## [TRY IT]
Your answer must be the records below repeated word for word, with no pictures in it.

## [Stored data]
____________
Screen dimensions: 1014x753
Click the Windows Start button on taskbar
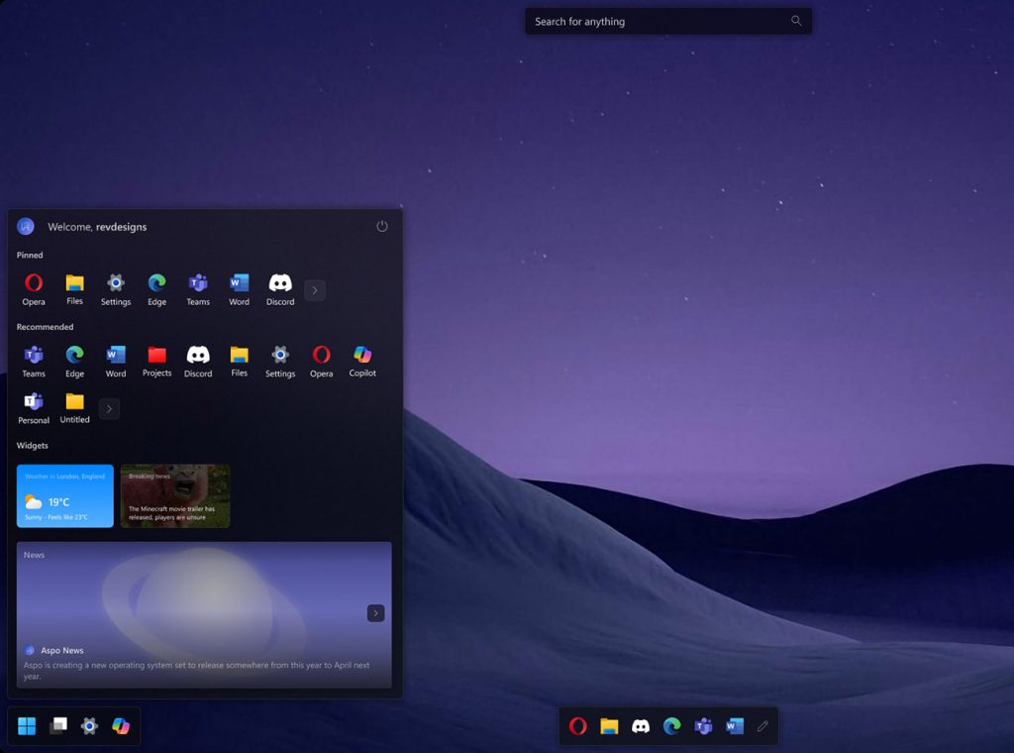point(27,726)
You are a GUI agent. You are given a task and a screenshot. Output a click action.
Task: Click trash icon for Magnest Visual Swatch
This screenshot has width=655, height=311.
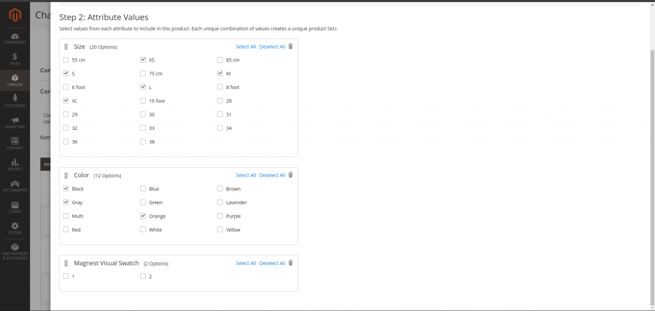tap(290, 263)
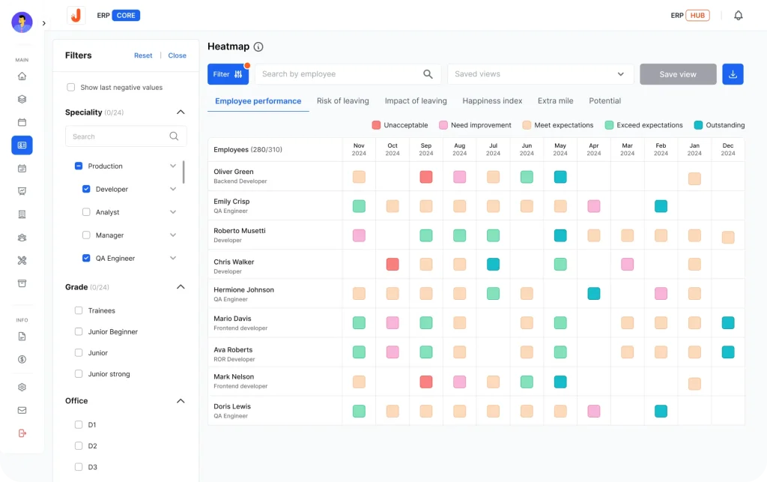Select the Home icon in the sidebar
The height and width of the screenshot is (482, 767).
[x=22, y=76]
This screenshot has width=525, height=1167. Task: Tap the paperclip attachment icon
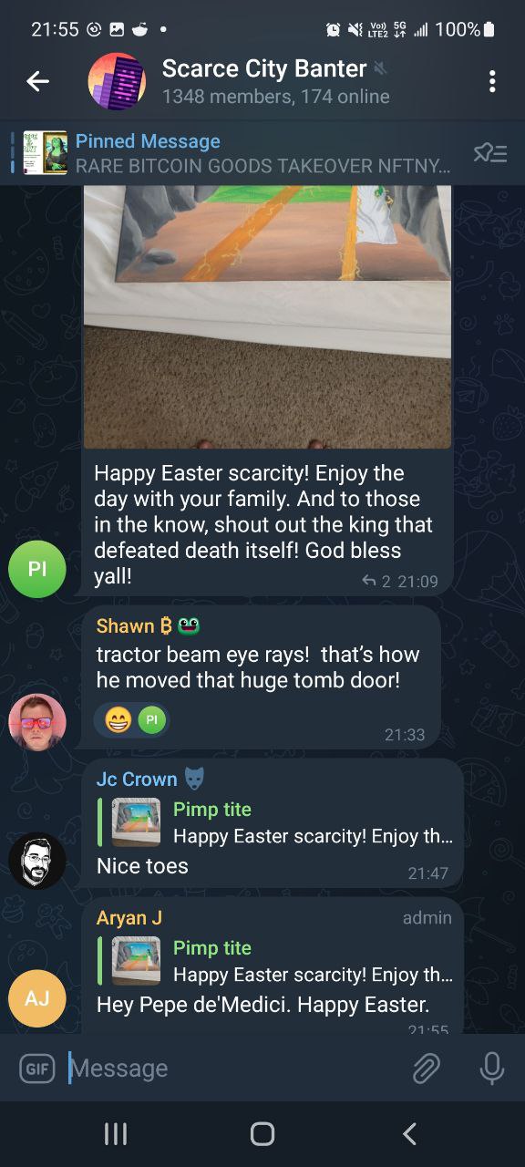(426, 1068)
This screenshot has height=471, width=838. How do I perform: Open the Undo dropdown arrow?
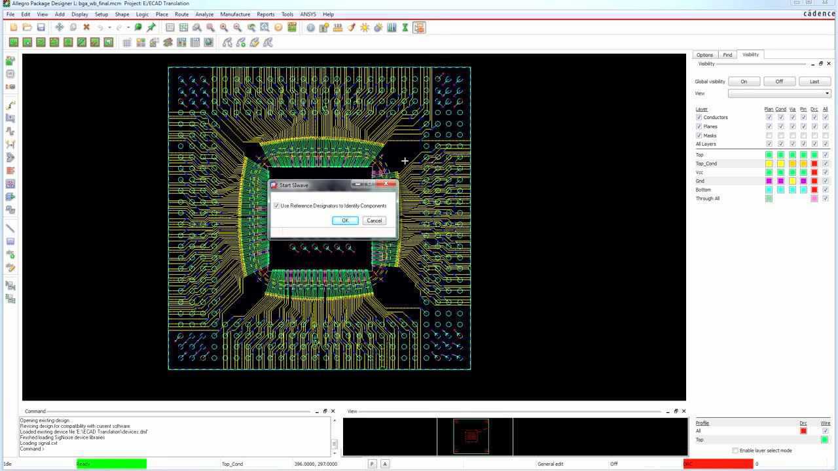[109, 27]
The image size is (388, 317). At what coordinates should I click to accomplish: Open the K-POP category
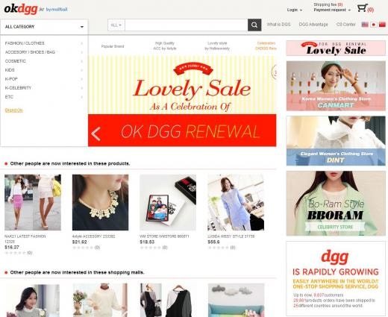(x=11, y=79)
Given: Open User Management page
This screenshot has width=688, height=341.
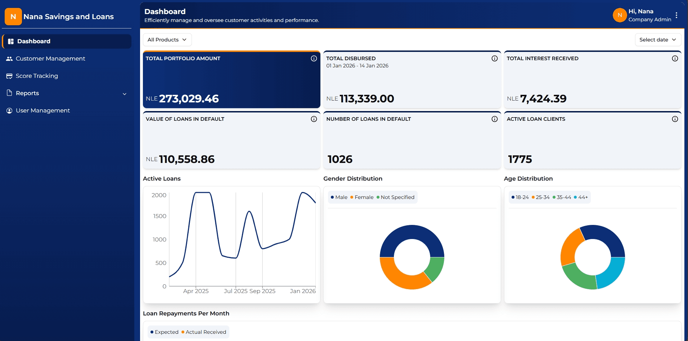Looking at the screenshot, I should coord(43,110).
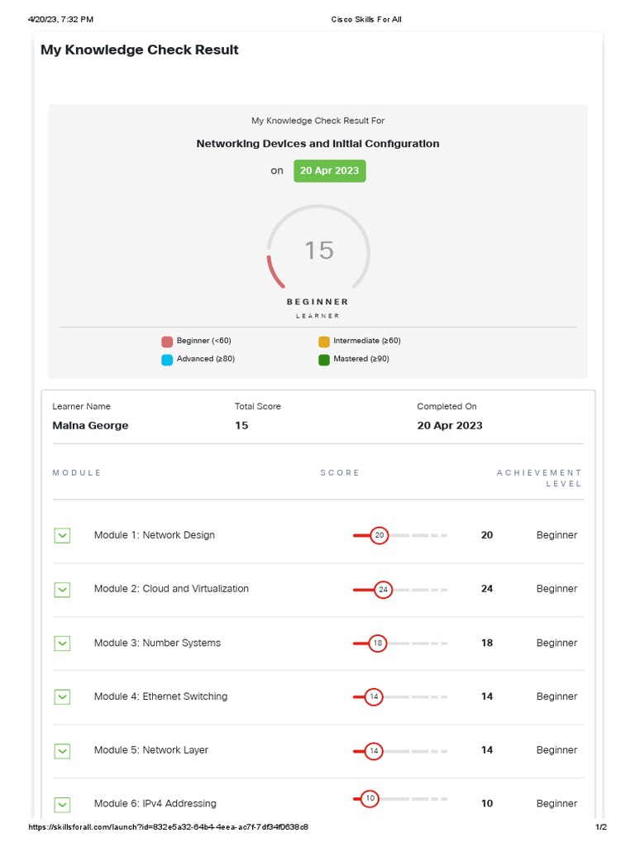
Task: Click the circular score gauge showing 15
Action: pos(318,250)
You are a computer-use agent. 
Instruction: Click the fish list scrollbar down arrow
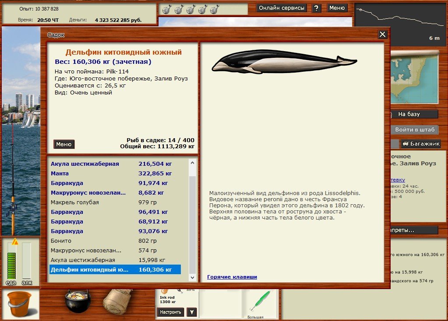point(193,277)
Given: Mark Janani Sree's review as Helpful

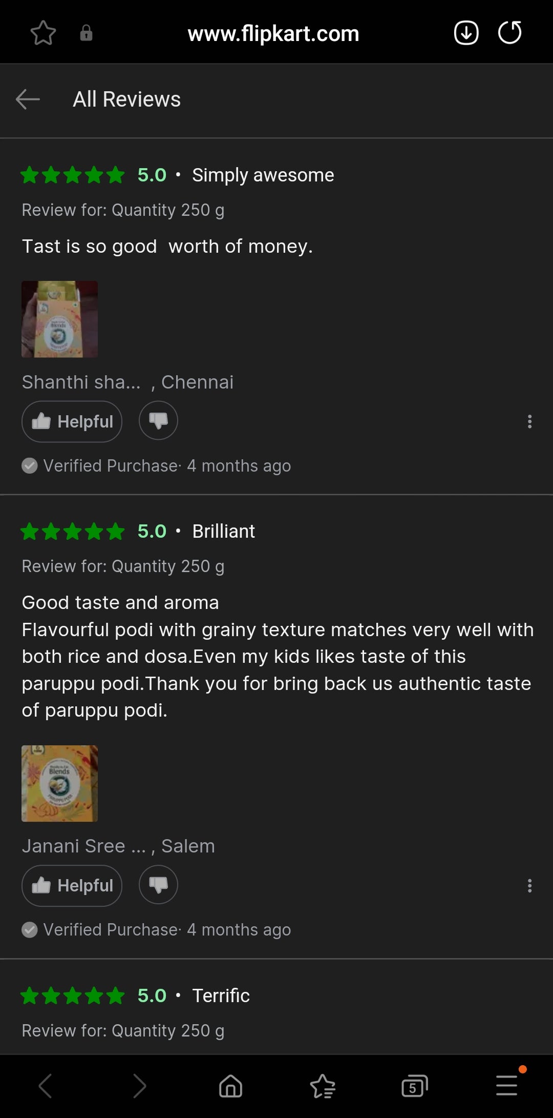Looking at the screenshot, I should 72,885.
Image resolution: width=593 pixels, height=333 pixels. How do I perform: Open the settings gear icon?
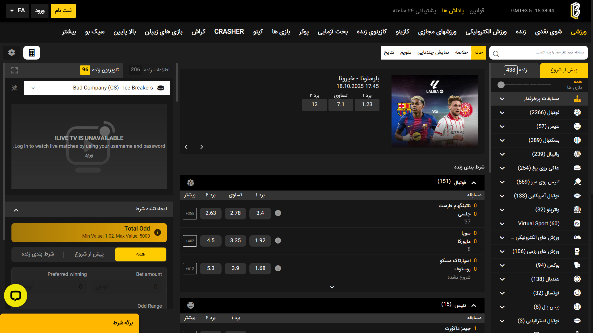tap(12, 53)
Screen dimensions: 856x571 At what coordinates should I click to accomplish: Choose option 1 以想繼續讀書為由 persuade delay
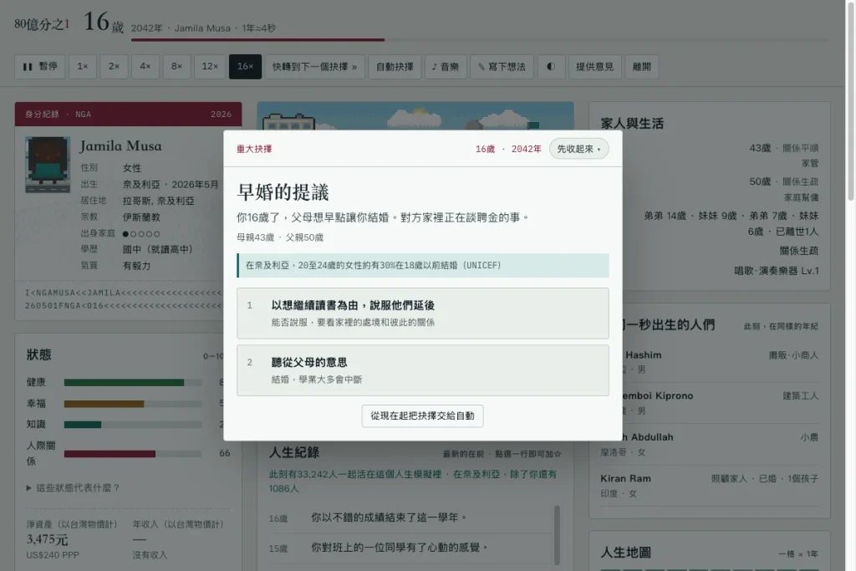click(x=422, y=314)
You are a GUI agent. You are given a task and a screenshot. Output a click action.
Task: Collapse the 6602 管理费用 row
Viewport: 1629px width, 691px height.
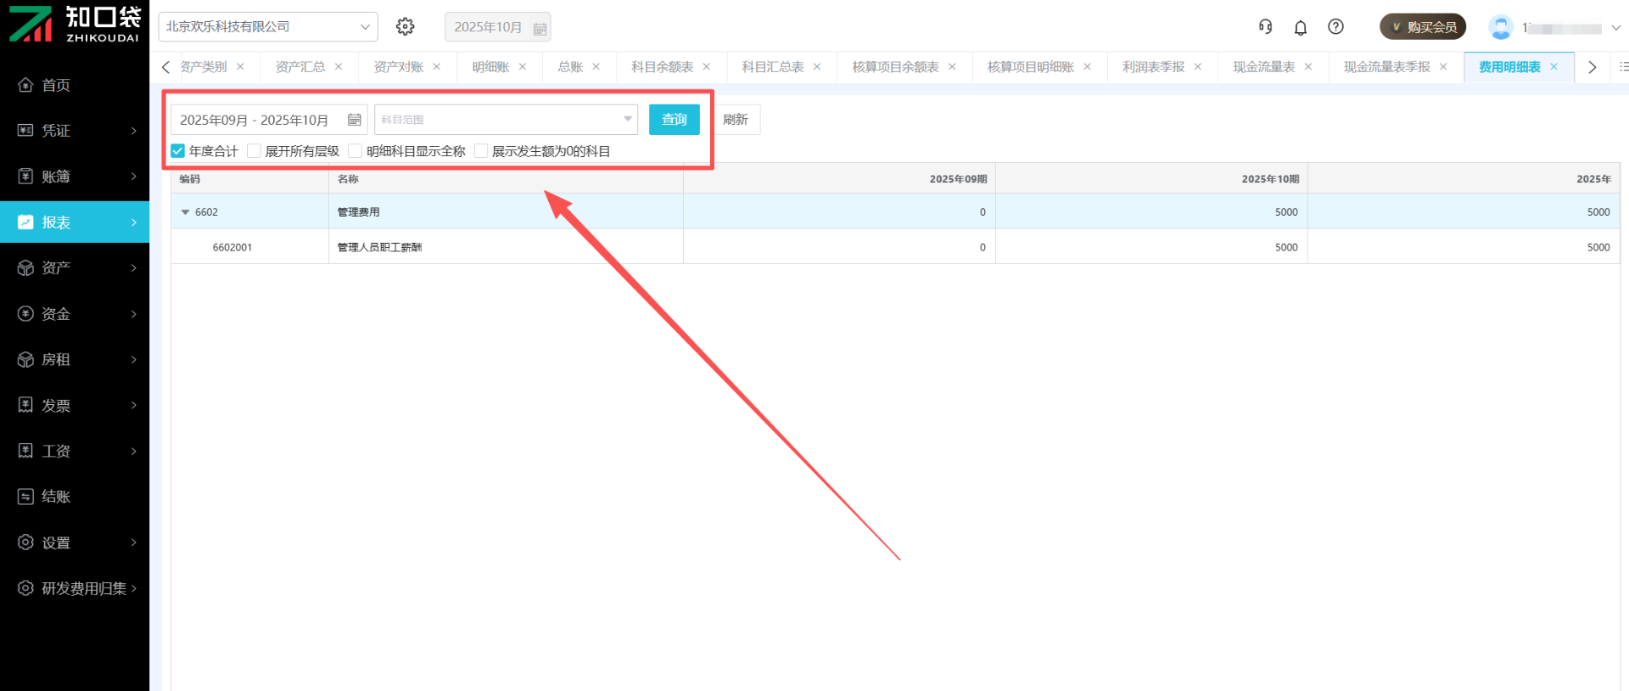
____________
## [YOUR SOLUTION]
Screen dimensions: 1014x753
Click the Windows Start button on taskbar
point(27,726)
You are a GUI agent. You are given a task and a screenshot. Output a click action.
Task: Click trash icon for Magnest Visual Swatch
This screenshot has width=655, height=311.
tap(290, 263)
Select the Home icon in the sidebar
The height and width of the screenshot is (482, 767).
[x=22, y=76]
This screenshot has width=525, height=1167. Task: Tap the paperclip attachment icon
(426, 1068)
This screenshot has height=471, width=838. How do I perform: Open the Undo dropdown arrow?
[109, 27]
The image size is (388, 317). At what coordinates should I click to accomplish: Open the K-POP category
(x=11, y=79)
Given: Open User Management page
This screenshot has width=688, height=341.
Looking at the screenshot, I should coord(43,110).
Task: Click the circular score gauge showing 15
Action: pos(318,250)
You are a computer-use agent. 
Instruction: Click the fish list scrollbar down arrow
point(193,277)
Given: Mark Janani Sree's review as Helpful

Looking at the screenshot, I should 72,885.
Image resolution: width=593 pixels, height=333 pixels. How do I perform: Open the settings gear icon?
tap(12, 53)
Screen dimensions: 856x571 At what coordinates should I click to accomplish: Choose option 1 以想繼續讀書為由 persuade delay
click(x=422, y=314)
You are a GUI agent. You are given a task and a screenshot. Output a click action.
Task: Collapse the 6602 管理费用 row
Viewport: 1629px width, 691px height.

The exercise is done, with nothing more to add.